Apologies if this is a dumb and/or basic question. I had a search through the forums but didn't find anything that quite gave me the help I was after.

I need to use a grok filter to parse events with XML payloads. The problem I have is that many of the XML elements are optional so can be present in some events and entirely missing in others.

To give you a made up example, I'd like to capture the values of XML elements "a" and "c" in the sample events below, where element "c" is optional.

HEADER TEXT<a>data.1</a><b>data.2</b><c>data.3</c><d>data.4</d><e>data.5</e>
HEADER TEXT<a>data.1</a><b>data.2</b><d>data.4</d><e>data.5</e>

Note that in the second event there is no "c" element, so I wouldn't expect there to be a field captured for it in the logstash output.

I've been fiddling around with the pattern but haven't managed to get it right - it either captures the content of "c" correctly when it's present, but has a 'no matches' when its absent or it doesn't capture it even when its present. This has been done using the online Heroku Grok Debugger. This is what I've got so far (which doesn't work :frowning:)

%{GREEDYDATA}<a>%{DATA:a}<%{GREEDYDATA}(?:<c>%{DATA:c})<%{GREEDYDATA} 

The above matches when the "c" element is present but doesn't handle the situation when its absent.

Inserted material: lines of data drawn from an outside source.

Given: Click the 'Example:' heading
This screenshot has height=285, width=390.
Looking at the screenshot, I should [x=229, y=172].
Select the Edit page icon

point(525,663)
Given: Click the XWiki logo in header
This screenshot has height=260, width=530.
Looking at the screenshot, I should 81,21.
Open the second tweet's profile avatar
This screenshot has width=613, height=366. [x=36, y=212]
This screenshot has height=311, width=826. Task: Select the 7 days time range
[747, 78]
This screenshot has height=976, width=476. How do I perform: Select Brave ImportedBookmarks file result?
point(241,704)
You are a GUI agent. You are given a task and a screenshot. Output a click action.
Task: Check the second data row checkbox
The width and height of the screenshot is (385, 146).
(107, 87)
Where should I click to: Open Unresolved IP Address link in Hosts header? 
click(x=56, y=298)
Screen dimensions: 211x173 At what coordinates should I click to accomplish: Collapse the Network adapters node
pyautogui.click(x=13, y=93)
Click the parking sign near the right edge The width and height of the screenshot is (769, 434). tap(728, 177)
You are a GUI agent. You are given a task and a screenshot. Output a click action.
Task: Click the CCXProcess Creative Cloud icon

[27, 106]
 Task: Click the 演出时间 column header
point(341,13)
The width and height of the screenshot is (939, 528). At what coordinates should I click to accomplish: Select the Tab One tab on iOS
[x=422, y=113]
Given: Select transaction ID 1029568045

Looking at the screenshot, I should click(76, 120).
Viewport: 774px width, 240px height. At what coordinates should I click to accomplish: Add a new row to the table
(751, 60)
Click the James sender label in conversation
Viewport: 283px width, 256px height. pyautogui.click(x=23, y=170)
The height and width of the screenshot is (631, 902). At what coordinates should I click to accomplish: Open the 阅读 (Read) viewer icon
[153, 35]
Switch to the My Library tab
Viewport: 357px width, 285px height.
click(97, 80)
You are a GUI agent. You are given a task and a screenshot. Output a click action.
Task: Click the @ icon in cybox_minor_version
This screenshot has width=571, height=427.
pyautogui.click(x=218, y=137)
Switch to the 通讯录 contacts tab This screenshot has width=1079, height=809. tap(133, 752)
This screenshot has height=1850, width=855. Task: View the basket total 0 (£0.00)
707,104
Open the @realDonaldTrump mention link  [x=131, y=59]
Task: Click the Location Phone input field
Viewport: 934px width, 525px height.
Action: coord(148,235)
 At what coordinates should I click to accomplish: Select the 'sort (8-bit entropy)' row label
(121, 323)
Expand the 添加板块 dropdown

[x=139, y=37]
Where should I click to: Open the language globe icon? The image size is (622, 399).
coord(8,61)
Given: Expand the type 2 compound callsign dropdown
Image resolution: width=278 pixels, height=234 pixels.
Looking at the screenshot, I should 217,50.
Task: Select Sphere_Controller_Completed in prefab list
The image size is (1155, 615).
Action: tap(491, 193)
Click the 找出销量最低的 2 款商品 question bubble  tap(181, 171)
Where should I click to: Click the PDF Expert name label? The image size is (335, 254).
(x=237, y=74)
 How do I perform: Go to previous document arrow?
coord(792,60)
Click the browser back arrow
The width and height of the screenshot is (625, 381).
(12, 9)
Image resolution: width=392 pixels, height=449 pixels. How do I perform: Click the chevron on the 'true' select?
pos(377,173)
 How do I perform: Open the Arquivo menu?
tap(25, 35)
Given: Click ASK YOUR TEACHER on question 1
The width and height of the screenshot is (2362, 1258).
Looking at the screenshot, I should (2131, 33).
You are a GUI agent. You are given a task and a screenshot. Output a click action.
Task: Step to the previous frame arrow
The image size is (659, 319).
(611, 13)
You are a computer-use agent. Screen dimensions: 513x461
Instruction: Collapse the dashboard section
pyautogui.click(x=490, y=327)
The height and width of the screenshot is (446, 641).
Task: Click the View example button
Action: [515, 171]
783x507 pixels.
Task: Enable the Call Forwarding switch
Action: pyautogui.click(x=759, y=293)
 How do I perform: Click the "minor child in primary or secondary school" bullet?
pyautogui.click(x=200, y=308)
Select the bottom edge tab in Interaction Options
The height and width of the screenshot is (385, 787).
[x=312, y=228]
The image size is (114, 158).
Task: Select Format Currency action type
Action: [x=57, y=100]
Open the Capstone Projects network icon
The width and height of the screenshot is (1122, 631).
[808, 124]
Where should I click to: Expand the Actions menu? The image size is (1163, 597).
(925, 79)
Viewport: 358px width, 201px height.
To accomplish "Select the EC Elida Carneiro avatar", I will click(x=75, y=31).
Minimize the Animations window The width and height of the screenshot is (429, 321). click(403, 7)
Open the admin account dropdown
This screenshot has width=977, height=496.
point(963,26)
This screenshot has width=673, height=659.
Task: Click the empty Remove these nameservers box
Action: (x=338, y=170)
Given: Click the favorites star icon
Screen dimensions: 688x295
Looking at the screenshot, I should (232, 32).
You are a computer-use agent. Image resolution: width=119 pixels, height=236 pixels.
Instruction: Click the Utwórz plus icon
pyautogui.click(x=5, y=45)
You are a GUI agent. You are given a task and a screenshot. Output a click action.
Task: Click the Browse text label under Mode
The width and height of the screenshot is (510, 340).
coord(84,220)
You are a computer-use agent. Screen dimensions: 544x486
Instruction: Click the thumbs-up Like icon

As I say, apologies in advance as this is probably due to my inexperience with regular expressions, but I'm in danger of running out of '?' characters, I've sprayed so many in different places into the pattern in an attempt to get it working... :slight_smile:

If anyone can help out with a pattern that would work against the above that would be much appreciated.

cheers,
Steve

Why not use the xml filter to parse the XML?

Hi Magnus,

Thanks for the response. The short answer to your question is because I didn't know it existed :confused:. I'm relatively new to Logstash, but apologise as I probably should have spotted this...!

I'll check it out as it sounds like its built for what I need.

Best regards,
Steve